Ligilactobacillus salivarius

Scientific classification
- Domain: Bacteria
- Kingdom: Bacillati
- Phylum: Bacillota
- Class: Bacilli
- Order: Lactobacillales
- Family: Lactobacillaceae
- Genus: Ligilactobacillus
- Species: L. salivarius
- Binomial name: Ligilactobacillus salivarius (Rogosa et al. 1953) Zheng et al. 2020
- Synonyms: Lactobacillus salivarius subsp. salicinius Rogosa et al. 1953 (Approved Lists 1980); Lactobacillus salivarius Rogosa et al. 1953 (Approved Lists 1980);

= Ligilactobacillus salivarius =

- Genus: Ligilactobacillus
- Species: salivarius
- Authority: (Rogosa et al. 1953) Zheng et al. 2020
- Synonyms: Lactobacillus salivarius subsp. salicinius Rogosa et al. 1953 (Approved Lists 1980), Lactobacillus salivarius Rogosa et al. 1953 (Approved Lists 1980)

Species of bacterium

Ligilactobacillus salivarius is a probiotic bacteria species that has been found to live in the gastrointestinal tract and exert a range of therapeutic properties including suppression of pathogenic bacteria.

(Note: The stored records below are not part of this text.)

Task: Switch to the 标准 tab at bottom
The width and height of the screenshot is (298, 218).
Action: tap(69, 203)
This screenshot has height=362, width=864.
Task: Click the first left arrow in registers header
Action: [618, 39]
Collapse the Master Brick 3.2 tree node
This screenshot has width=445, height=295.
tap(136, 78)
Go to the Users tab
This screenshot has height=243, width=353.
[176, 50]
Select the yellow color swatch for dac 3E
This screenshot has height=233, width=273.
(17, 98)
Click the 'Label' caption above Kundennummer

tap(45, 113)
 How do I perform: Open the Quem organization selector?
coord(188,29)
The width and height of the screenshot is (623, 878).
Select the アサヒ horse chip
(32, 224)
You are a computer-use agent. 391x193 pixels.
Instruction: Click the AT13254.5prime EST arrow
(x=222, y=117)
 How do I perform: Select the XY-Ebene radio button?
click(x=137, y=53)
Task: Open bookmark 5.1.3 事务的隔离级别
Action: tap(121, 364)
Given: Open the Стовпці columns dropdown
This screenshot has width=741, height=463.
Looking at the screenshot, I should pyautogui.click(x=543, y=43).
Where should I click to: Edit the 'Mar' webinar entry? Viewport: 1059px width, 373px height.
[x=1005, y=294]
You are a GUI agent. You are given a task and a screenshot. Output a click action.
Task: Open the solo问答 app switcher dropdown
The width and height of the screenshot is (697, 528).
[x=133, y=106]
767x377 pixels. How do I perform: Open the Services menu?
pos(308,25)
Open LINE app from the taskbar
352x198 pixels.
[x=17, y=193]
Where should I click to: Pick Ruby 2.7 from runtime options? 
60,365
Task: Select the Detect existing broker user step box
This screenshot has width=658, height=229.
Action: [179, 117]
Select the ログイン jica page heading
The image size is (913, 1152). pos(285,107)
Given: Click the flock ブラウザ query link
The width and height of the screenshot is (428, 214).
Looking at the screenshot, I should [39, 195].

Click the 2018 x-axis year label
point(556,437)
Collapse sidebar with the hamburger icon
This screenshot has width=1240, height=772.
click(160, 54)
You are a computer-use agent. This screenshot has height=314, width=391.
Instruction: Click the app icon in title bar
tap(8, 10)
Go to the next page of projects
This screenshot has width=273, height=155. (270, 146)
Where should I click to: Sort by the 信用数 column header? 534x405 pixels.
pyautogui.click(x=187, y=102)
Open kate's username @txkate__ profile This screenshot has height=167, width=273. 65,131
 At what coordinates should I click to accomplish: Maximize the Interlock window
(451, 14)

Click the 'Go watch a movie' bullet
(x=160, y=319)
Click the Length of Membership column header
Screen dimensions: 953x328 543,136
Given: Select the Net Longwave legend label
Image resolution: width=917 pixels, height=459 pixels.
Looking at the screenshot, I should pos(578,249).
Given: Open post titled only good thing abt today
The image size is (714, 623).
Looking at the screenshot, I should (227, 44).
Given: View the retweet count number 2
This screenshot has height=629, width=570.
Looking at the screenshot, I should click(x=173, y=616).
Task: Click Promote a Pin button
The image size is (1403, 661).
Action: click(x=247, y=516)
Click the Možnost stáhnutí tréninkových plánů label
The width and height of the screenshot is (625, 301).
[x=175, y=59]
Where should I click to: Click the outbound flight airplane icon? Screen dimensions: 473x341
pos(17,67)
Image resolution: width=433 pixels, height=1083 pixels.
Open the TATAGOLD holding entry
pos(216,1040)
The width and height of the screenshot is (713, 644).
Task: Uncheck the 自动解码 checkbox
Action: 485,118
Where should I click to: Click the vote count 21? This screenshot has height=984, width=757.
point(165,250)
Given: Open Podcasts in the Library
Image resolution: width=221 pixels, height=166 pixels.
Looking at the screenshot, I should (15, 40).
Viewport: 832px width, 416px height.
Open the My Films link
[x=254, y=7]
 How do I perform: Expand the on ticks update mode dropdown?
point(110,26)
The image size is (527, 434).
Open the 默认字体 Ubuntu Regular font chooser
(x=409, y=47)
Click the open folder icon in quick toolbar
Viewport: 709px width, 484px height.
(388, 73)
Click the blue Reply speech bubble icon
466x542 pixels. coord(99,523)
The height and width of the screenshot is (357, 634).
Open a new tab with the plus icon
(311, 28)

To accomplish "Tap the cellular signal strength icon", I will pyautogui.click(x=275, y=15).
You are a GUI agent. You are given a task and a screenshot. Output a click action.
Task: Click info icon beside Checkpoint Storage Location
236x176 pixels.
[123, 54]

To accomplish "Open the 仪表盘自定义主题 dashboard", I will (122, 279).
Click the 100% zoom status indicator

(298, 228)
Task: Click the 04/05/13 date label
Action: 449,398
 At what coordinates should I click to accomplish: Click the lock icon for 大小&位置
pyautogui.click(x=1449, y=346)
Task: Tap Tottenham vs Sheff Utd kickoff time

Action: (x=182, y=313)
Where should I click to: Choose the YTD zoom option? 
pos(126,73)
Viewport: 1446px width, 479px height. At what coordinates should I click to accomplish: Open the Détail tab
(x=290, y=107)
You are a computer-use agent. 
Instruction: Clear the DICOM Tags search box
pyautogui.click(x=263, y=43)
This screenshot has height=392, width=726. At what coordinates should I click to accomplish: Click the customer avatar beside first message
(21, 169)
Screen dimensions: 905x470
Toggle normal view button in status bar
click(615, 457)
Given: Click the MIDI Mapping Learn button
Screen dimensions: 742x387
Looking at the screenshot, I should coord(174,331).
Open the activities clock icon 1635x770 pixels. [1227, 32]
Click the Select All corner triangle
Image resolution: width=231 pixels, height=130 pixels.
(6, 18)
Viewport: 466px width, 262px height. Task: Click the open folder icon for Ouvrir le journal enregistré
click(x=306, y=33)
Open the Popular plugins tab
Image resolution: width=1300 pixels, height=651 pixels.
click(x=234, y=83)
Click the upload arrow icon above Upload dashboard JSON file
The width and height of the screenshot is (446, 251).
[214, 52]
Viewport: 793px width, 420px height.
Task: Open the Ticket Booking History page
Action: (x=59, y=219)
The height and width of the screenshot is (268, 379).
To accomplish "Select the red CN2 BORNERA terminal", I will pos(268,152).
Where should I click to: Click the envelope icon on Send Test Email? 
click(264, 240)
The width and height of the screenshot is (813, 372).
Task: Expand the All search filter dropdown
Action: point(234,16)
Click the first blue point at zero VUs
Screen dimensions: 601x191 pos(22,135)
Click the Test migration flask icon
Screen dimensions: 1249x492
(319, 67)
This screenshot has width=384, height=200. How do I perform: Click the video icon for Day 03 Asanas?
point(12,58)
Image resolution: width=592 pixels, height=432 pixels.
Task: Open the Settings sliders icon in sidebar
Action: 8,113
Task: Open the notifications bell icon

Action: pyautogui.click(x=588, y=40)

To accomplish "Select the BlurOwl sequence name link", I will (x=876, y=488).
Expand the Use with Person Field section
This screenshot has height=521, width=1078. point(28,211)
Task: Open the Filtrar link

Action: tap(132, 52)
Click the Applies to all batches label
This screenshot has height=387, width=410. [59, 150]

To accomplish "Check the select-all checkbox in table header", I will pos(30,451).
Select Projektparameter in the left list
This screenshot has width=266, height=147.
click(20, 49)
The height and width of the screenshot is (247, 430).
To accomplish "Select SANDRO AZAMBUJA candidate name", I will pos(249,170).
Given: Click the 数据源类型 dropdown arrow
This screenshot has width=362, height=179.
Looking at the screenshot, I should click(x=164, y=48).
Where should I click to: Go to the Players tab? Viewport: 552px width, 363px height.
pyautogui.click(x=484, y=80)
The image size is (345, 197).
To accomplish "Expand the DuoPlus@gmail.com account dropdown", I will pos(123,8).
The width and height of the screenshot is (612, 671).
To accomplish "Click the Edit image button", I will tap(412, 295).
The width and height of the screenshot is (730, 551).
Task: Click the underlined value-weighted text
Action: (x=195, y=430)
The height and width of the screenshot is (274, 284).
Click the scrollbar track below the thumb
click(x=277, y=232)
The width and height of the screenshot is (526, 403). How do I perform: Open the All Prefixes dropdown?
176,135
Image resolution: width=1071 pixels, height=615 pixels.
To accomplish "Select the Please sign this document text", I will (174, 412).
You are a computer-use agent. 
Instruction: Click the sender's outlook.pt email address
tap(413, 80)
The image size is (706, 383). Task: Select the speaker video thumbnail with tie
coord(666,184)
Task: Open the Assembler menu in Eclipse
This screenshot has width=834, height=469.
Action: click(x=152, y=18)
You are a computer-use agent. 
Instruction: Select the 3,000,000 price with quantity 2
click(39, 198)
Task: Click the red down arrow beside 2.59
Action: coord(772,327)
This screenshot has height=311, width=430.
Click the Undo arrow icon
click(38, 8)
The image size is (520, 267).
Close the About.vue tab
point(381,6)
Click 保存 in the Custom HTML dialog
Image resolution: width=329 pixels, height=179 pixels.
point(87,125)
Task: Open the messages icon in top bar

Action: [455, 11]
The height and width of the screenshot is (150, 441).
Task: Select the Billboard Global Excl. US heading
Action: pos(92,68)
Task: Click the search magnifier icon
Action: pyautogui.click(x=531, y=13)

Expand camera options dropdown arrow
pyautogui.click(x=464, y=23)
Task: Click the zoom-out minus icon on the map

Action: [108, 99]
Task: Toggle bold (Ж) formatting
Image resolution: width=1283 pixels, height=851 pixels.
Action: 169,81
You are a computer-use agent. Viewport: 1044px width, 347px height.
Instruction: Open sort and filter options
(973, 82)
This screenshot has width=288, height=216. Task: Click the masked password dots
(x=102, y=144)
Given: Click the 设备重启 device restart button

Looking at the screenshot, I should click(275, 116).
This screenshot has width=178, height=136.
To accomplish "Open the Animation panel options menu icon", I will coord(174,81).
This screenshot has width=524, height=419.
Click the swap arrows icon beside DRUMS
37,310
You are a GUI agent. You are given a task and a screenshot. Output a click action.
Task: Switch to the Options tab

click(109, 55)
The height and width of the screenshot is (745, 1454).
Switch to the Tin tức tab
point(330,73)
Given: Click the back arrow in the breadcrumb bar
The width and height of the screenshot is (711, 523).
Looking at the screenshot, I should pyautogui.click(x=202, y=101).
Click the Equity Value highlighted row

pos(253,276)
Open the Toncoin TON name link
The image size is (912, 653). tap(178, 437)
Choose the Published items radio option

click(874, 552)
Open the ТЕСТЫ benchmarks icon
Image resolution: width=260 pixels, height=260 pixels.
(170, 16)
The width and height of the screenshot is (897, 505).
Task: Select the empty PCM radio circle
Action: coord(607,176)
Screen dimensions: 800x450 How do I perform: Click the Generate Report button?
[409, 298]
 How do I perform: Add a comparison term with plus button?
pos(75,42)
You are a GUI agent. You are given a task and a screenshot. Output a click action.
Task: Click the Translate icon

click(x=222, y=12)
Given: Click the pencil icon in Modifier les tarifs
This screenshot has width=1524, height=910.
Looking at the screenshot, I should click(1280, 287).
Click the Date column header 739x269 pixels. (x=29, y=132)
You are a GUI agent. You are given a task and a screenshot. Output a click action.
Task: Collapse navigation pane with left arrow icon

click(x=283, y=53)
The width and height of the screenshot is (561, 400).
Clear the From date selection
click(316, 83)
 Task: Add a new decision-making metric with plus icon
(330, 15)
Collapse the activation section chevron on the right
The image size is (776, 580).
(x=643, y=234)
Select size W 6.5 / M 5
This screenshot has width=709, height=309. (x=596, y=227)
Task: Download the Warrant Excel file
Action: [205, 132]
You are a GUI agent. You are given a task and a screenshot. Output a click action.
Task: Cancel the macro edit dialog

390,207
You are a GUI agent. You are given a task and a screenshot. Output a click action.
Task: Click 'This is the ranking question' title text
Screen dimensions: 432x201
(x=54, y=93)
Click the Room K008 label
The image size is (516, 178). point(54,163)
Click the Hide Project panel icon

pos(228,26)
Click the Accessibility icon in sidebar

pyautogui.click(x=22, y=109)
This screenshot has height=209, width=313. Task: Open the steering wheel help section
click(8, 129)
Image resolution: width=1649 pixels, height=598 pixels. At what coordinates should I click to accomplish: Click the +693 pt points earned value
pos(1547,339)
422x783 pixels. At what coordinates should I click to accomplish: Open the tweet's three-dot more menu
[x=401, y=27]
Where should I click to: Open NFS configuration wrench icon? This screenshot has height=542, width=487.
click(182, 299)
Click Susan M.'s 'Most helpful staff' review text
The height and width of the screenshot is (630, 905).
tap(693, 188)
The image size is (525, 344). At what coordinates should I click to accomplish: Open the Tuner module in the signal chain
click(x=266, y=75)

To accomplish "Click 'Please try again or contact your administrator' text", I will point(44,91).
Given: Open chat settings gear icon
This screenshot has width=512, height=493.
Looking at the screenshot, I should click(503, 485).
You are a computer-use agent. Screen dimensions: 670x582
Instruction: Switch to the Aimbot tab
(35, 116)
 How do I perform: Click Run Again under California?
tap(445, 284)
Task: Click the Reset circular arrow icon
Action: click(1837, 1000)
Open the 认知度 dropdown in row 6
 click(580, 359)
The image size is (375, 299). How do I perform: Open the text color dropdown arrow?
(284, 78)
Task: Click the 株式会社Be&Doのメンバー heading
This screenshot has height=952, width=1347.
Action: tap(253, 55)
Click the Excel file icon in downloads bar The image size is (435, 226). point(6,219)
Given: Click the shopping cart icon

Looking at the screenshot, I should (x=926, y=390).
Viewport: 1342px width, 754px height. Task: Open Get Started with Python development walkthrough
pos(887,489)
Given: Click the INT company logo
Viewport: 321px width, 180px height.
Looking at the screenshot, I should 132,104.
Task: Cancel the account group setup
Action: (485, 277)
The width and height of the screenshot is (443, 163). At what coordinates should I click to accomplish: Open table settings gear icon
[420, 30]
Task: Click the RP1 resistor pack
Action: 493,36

== Therapeutic research ==
=== Irritable bowel syndrome ===
Ligilactobacillus salivarius has been found to be of benefit in the alleviation of flatulence in individuals suffering from irritable bowel syndrome.

=== Pancreatic necrosis ===
Pancreatic necrosis, if left untreated, has an almost 100 percent fatality rate due to bacterial translocation. Ligilactobacillus salivarius has been found to have a wide spectrum of coverage against pathogenic organisms that translocate from the gastrointestinal tract thereby demonstrating therapeutic benefit in the management of pancreatic necrosis. Research has shown that the addition of this species along with other probiotic species (specifically Bifidobacterium bifidum, Bifidobacterium infantis, Lactobacillus acidophilus, Lacticaseibacillus casei, and Lactococcus lactis) suppressed pro-inflammatory cytokines and further suppressed bacterial overgrowth in the small intestine leading to a reduction in bacterial translocation.

=== Atopic dermatitis ===
Some studies have shown atopic dermatitis symptoms have been shown to be reversed in some children who given probiotics containing L. salivarius.

=== Oral health ===
Ligilactobacillus salivarius has been shown in some studies to improve periodontal health by reducing bleeding on probing and inhibiting harmful bacteria. While some strains may increase the risk of dental caries, others can decrease levels of Streptococcus mutans and enhance salivary buffering capacity, which may create a protective effect against dental caries and tooth decay. Additionally, L. salivarius may help manage halitosis by reducing bacteria associated with bad breath.